Time in Assembly Language

; Our first program will print the classic "hello world" message.
; Here's the full source code.

section .data
    message db 'hello world', 0x0A   ; Define the message with a newline character

section .text
    global _start

_start:
    ; Print the message
    mov eax, 4          ; System call number for sys_write
    mov ebx, 1          ; File descriptor 1 is stdout
    mov ecx, message    ; Address of the message
    mov edx, 12         ; Length of the message (including newline)
    int 0x80            ; Call kernel

    ; Exit the program
    mov eax, 1          ; System call number for sys_exit
    xor ebx, ebx        ; Return 0 status
    int 0x80            ; Call kernel

To assemble and run the program, you’ll need to use an assembler like NASM and a linker. Here are the steps:

$ nasm -f elf hello_world.asm
$ ld -m elf_i386 -o hello_world hello_world.o
$ ./hello_world
hello world

In Assembly, we don’t have the concept of a package or importing libraries like in high-level languages. Instead, we directly interact with the system through syscalls.

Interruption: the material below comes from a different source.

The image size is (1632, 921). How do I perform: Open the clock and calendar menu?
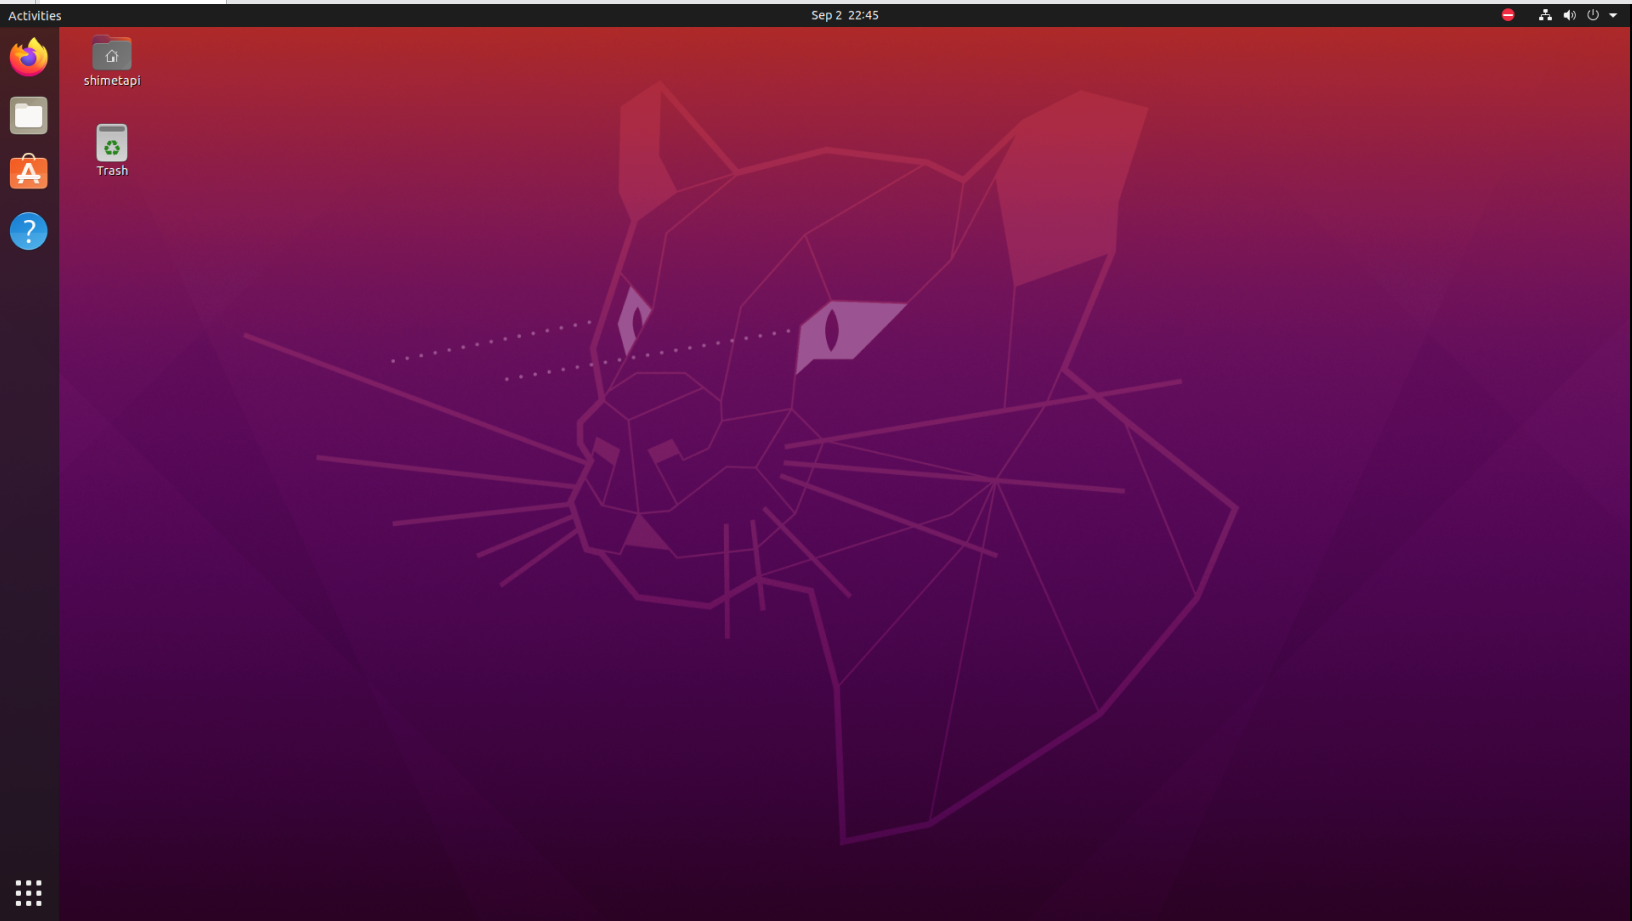click(844, 15)
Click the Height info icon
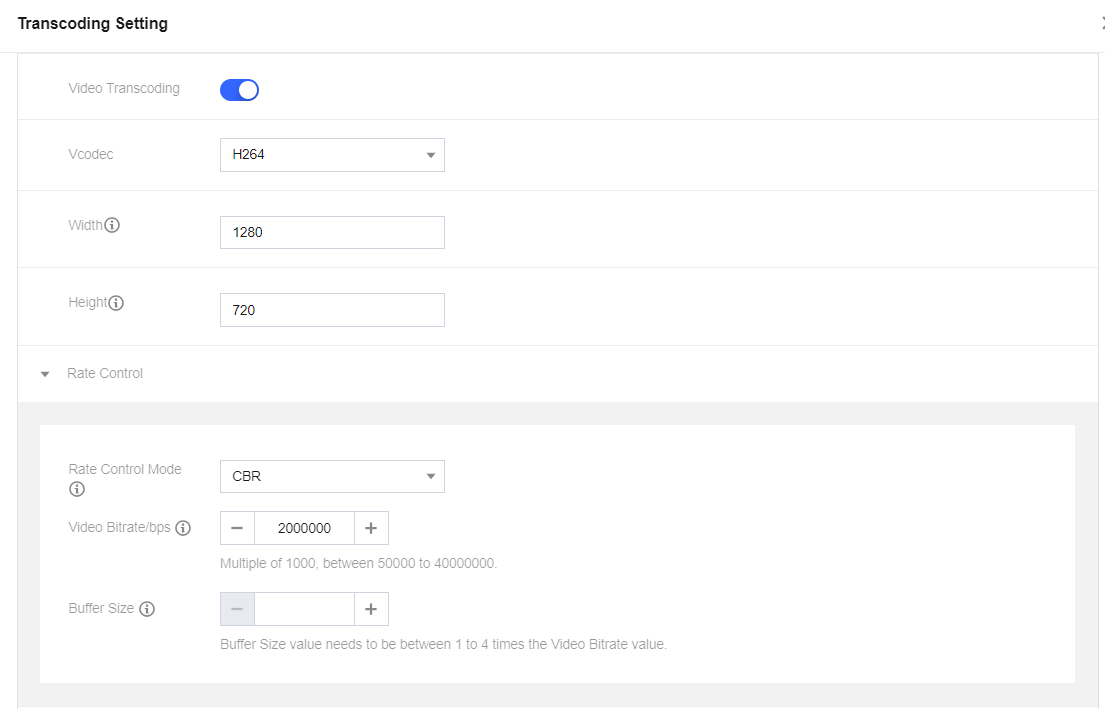The width and height of the screenshot is (1105, 709). 116,303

The program is divided into two sections:

1. .data: This section is used to declare initialized data or constants. In this case, we define our “hello world” message.
2. .text: This section contains the actual code.

The _start label is the entry point of the program. We use two system calls:

1. sys_write (system call number 4) to print the message to stdout.
2. sys_exit (system call number 1) to exit the program.

Assembly doesn’t have built-in functions like Println. Instead, we directly manipulate registers and make system calls to achieve the desired output.

To create an executable, we need to assemble the code into an object file and then link it. The resulting binary can be executed directly.

While Assembly provides low-level control, it requires more code and understanding of the system architecture compared to high-level languages. However, it can be very efficient when optimized correctly.